Nearly half of Middle East shoppers now use AI to decide what to buy, but most are still making up their minds about trusting it, Tabby survey finds
43% of shoppers across Saudi Arabia and UAE now use AI to help make purchase decisions. Only 30% fully trust its recommendations, but the majority who don’t remain open to it, according to new research from Tabby, the leading financial services app.
The findings come from Tabby’s third annual Ultimate Middle East Shopping Survey, based on responses from over 20,000 shoppers across Saudi Arabia and UAE.
The data points to a market in transition. AI adoption is real and growing, particularly among younger shoppers, with 51.8% of 18 to 29 year olds having used AI as part of their shopping experience.

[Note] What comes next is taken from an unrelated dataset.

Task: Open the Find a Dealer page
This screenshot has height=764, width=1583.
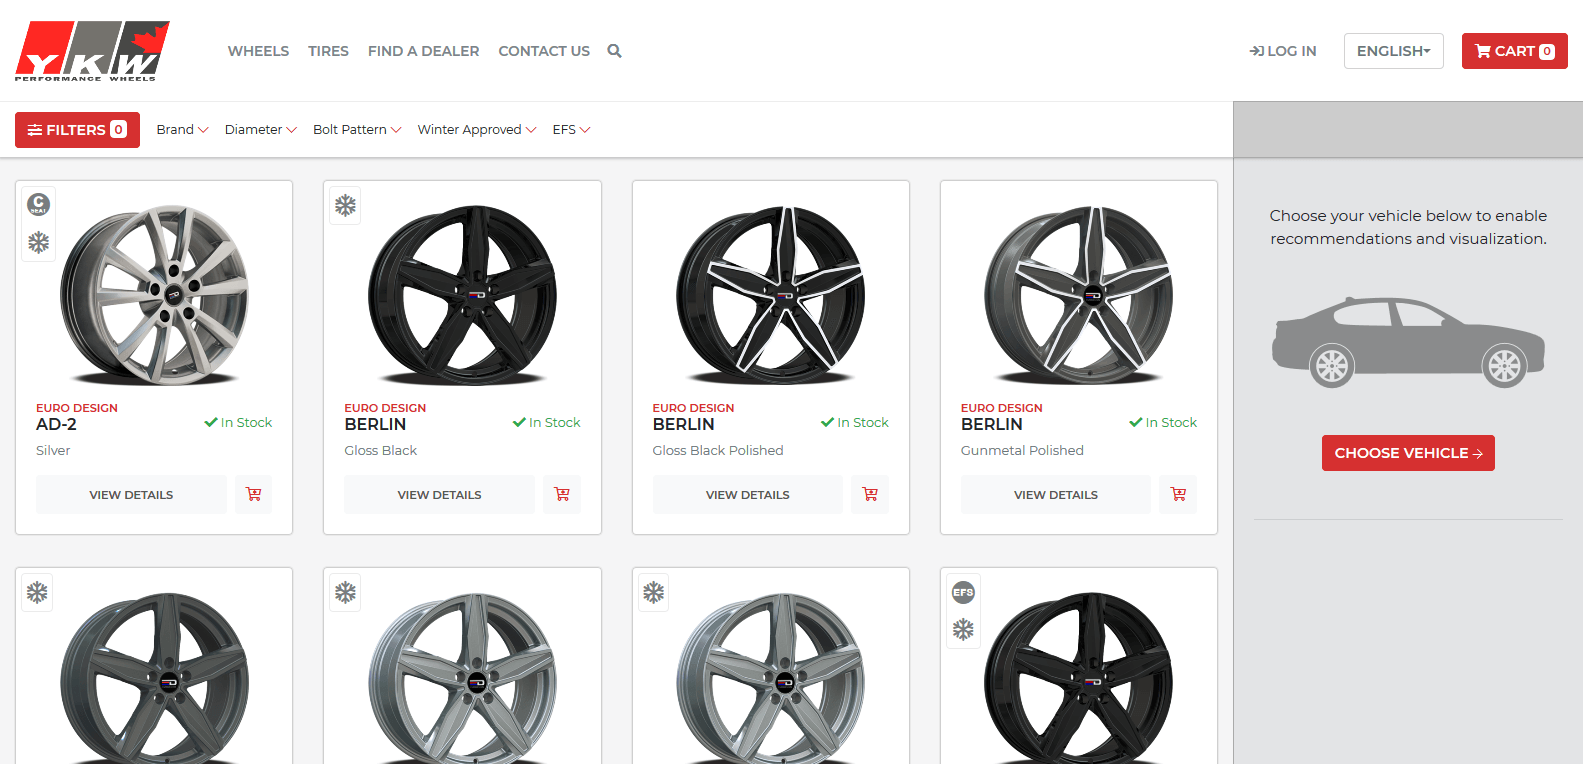Action: pos(423,51)
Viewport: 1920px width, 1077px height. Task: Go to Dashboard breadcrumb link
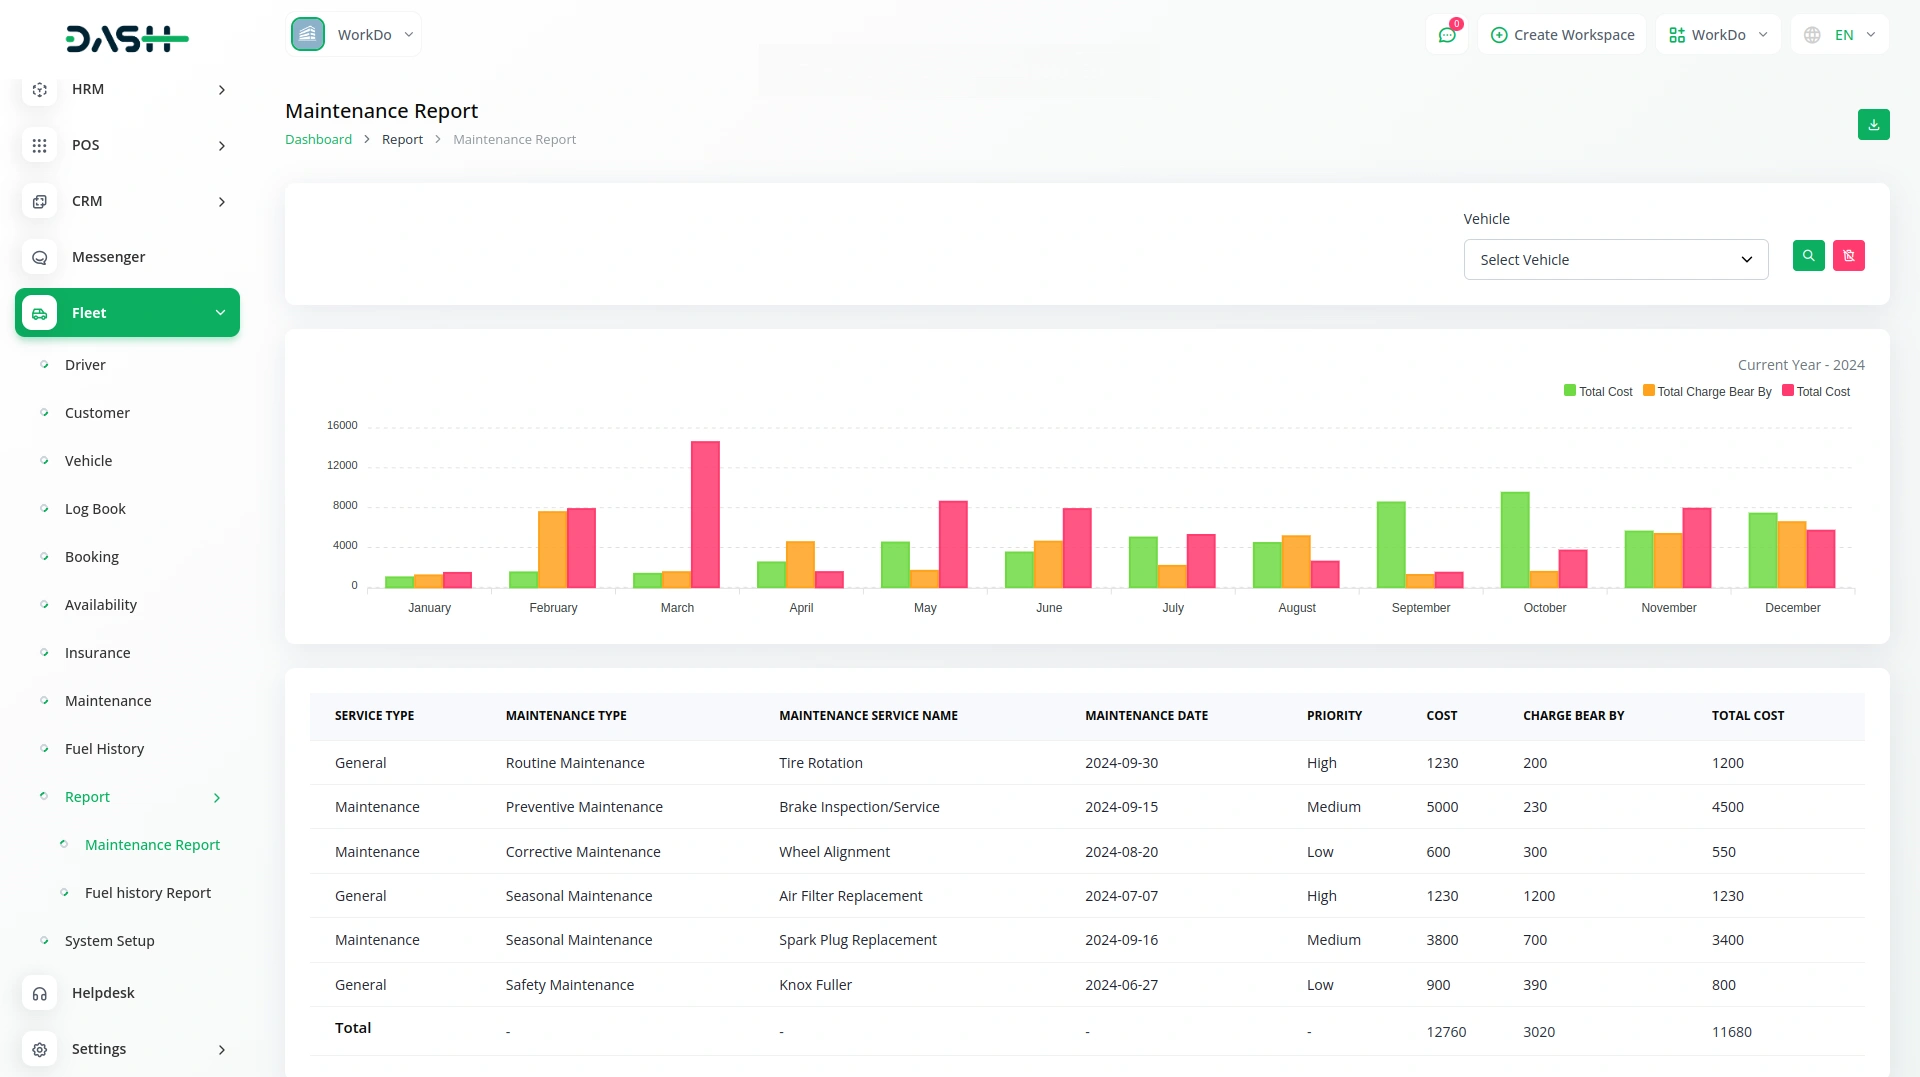pos(318,139)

But trust is conditional across both markets. Shoppers are most open to AI when it helps them compare options and move faster. They pull back when recommendations feel opaque or when they can’t see the reasoning behind them.

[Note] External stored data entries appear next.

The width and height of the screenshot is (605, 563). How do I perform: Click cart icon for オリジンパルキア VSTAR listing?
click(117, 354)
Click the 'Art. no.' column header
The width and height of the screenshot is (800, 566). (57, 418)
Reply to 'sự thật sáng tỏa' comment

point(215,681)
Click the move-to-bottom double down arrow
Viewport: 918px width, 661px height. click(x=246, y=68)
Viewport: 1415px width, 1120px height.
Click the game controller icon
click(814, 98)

Notably, only 30% say they fully trust AI recommendations, but 43% say they might. That means the majority of shoppers haven’t written AI off. They’re open to being persuaded, and that middle ground is where the next wave of retail competition will be won or lost.
The survey also maps how shoppers discover products, choose where to buy and decide how to pay, and the findings point to a set of shifts that retailers across the region will need to account for.

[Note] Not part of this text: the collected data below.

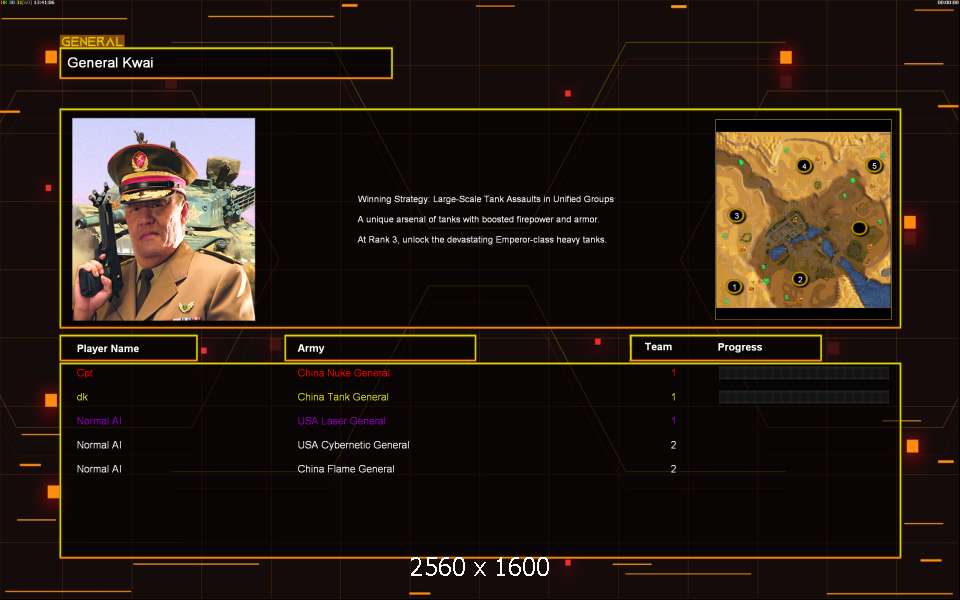This screenshot has width=960, height=600.
Task: Click the General Kwai portrait image
Action: 164,219
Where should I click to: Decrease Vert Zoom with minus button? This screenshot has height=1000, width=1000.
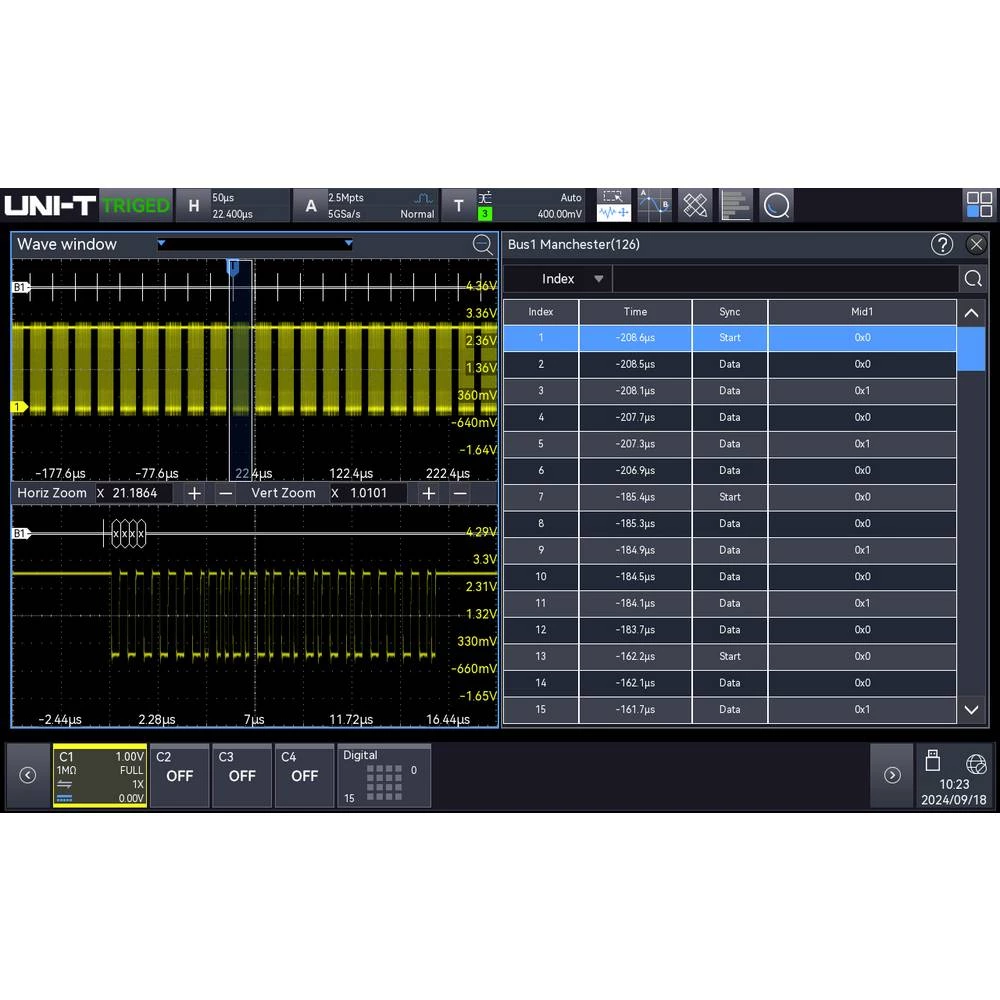pos(460,493)
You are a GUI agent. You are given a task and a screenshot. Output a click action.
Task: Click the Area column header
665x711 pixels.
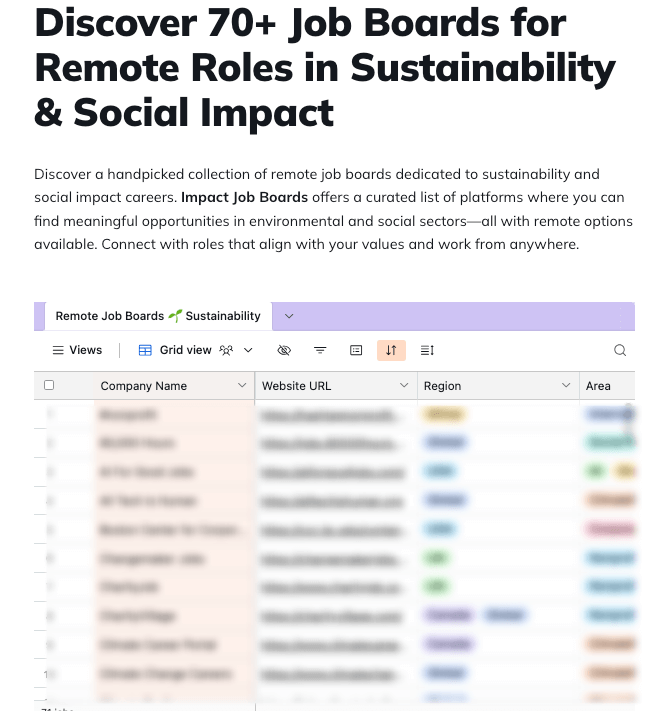[599, 385]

The store isn’t where decisions start
The survey reinforces a structural shift in how products are found and bought across the region. 77% of product discovery now happens through digital channels, even when the final purchase is made in a physical store. Social media is now the leading driver of product discovery, followed closely by browsing stores online. By the time 68% of your shoppers walk into your physical store, they already know what they want to buy.
Flexible payments are now a baseline expectation
70% of shoppers said they would avoid retailers that do not offer flexible payment options, making payment choice a deciding factor in where customers buy. One in five actively walk away from stores that don’t offer them. The data shows this behaviour cuts across all income levels, from low to super-high.
Hosam Arab, CEO and Co-founder of Tabby, said:
“We wish we were sharing this at an easier moment for the region. Many of the businesses we work with are navigating a difficult period right now, trying to plan with limited visibility. If this research helps even some of them make better decisions in the months ahead, it feels worth sharing.”